◆ **課題の目的**
行政への報告遅延と企業の危機管理を論じた文章を、最後の文のあとから書き進めてもらえますか？

◆ **本文抜粋**
行政への報告遅延と企業の危機管理の巧拙
最近話題となる企業不祥事との関連で、監督官庁への報告遅延が批判をされることが多いようです。たとえば今回の小林製薬の件でも、製品使用と健康上の被害との因果関係が明確でなければ報告しない、といった対応に批判が集まっているようですが、私が報告遅延が問題と考えているのは、そのような企業の後ろ向きの姿勢に問題あるからではなく、せっかくの適切な危機管理の機会を逸することになるからです。
昨年8月、こちらのエントリー「経営者必読!-朝日新聞WEB連載『記憶喪失になった病院』」で、サイバー攻撃によって身代金の支払いを要求され、断固としてこれを拒否した大阪の急性期・総合医療センター病院の事件を紹介しました。この連載記事のうち、「(第7回)迫る記者会見、焦る病院 1枚の想定問答を届けた『すごい人』たち」では、同病院が「いろいろとおしかりを受けるだけかもしれない」と思いつつも、ともかく厚労省に連絡を入れたところ、厚労省側から特別チームを紹介され、同病院における危機管理が奏功した事実が紹介されています。本事例よりも1年前に、別の病院でサイバー攻撃が発生し、そのときの対応の失敗から得た知見を厚労省は活用したそうです。

◆ **提供データ**
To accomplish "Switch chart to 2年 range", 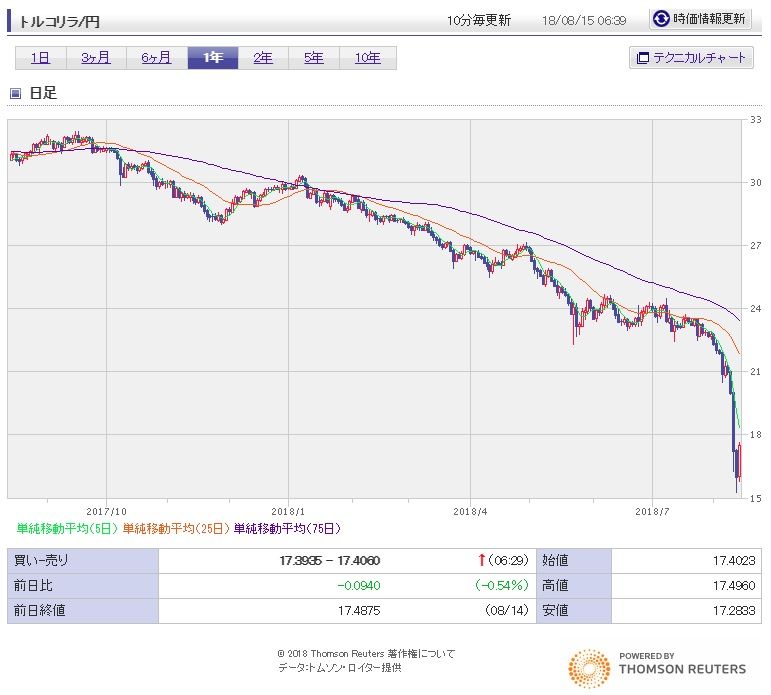I will click(x=263, y=58).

◆ **以下の結果**
このように監督官庁は、企業が公表していない、つまりマスコミにも知られていない同業他社の企業不祥事をたくさん知っており、過去の対応上の失敗事例も蓄積されています。危機管理の巧拙は、「スーパーマンの存在」という「運」に恵まれることも時々ありますが、その組織が過去にどれくらい失敗から学んできたか、という経験に依拠するところが大きいです。したがって、このような行政の知見を不祥事発生企業が活用しない手はない、というのが私の考え方です。今回の小林製薬の件でも、因果関係があるかないかにかかわらず、その疑いがあるのであれば、速やかに消費者庁と厚労省には正直に報告をするべきでした。原因究明の協働だけではなく、危機において国民や取引先に対してどのように説明すべきか、上記大阪急性期・総合医療センター病院の事例と同じように「想定問答」まで力を貸してくれるかもしれません。
ただし気を付けないといけないのは、監督官庁には正直に事実を説明することです。虚偽だったり、不利益事実を隠して報告をすれば、逆に信頼関係を喪失してしまって行政から突き放されてしまう可能性がありますのでご注意ください。